Again, not merely are they there themselves, but it is said, "He that sitteth on the throne shall" not exactly "dwell among them," but "tabernacle over them." It is the gracious shelter of the Lord's care and goodness that is set forth by it. This is of importance: because, though God now dwells by the Holy Ghost in the church as His habitation through the Spirit, it will not be so when these Gentiles will be called to the knowledge of Himself. There will be what is more suited to their character His protection. Of old God had His pillar of cloud, which was a defence and a canopy over the camp of Israel (though He also dwelt in their midst); here, too, He graciously shows it is not alone the sealed of Israel that enjoy His care, but these poor Gentiles. It is added that "they shall not hunger any more, neither thirst any more; nor in any wise shall the sun fall on them, nor any heat." I confess to you that I think such a promise is much more exactly adapted to a people about to be on the earth, than to men in a glorified state above. Where would be the propriety of a promise to glorified people not to hunger or thirst any more? If to a people on earth, we can all understand the comfort of its assurance. "For the Lamb that is in the midst of the throne shall tend them, and shall lead them unto fountains of waters of life: and God shall wipe away every tear from their eyes."

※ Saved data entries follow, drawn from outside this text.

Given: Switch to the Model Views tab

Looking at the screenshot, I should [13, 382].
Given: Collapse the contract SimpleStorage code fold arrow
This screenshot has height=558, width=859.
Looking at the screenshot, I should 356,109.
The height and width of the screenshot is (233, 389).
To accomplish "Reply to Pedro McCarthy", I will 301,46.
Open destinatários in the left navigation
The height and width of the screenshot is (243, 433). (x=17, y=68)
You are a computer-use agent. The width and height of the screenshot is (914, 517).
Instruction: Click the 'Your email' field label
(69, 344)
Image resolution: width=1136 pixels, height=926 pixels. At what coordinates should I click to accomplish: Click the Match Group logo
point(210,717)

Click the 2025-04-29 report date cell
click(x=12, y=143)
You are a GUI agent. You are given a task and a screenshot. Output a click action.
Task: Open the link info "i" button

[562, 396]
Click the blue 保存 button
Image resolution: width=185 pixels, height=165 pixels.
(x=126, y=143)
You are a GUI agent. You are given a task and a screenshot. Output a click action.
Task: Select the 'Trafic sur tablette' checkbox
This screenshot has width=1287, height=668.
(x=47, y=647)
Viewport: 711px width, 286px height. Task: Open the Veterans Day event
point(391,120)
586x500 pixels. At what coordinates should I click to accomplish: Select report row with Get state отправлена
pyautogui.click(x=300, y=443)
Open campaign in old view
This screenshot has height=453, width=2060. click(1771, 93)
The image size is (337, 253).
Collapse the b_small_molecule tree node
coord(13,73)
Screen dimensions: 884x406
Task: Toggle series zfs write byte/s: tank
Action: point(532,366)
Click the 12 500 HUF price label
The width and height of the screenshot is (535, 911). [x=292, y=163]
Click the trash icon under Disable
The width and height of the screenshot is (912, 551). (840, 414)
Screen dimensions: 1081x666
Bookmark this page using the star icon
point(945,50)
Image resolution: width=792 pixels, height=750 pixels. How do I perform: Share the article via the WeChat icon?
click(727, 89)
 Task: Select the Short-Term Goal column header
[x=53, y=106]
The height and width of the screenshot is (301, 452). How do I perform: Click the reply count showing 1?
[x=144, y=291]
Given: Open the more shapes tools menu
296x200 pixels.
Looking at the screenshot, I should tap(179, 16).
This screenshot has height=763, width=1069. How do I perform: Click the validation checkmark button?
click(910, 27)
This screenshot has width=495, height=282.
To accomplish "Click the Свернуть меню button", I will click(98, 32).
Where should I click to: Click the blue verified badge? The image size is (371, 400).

Then comes at length the seventh seal. This is important, because it guards us effectually against the idea that the sixth seal goes down to the end, as many excellent men have imagined in ancient and modern times. It is clearly incorrect. The seventh seal is necessarily after the sixth. If there is an order in the others, we must allow that the seventh seal introduces seven trumpets which follow each other in succession like the seals. These are described from Revelation 8:1-13 and onward. "I saw the seven angels who stand before God; and to them were given seven trumpets." Then we see a remarkable fact, already alluded to an angel of peculiarly august character found before the altar. "And another angel came and stood at the altar, having a golden censer; and there was given him much incense, that he might give [efficacy] to the prayers of all the saints at the golden altar which was before the throne." Hence it follows that, while there are glorified saints above, saints are not wanting on earth who are sustained by the great High Priest, however little their light, or great their trial. Thus we have here the clear intimation that while the glorified are above, there will be others in their natural bodies yet accredited as saints here below.
But there is another trait which demands our attention. Under the trumpets the Lord Jesus assumes the angelic character. Everything is angelic under the trumpets. We no longer hear of Him as the Lamb. As such He had opened the seals; but here as the trumpets were blown by angels, so the angel of the covenant (who is the second person in the Trinity, as He is commonly called) falls back on that which was so familiar in the Old Testament presentation of Himself. Not of course that He divests Himself of His humanity: this could not be; or if it could be imagined, it would be contrary to all truth. The Son of God since the incarnation always abides the man Christ Jesus. From the time that He took manhood into union with His glorious person, never will He cut it off. But this evidently does not prevent His assuming whatever appearance is suited to the prophetic necessity of the case and this I conceive is just what we find here under the trumpets. We may observe that an increasingly figurative style of language is employed. All other objects become more distant in this series of visions than before; and even Christ Himself is seen more vaguely, i.e., not in His distinct human reality, but in an angelic appearance.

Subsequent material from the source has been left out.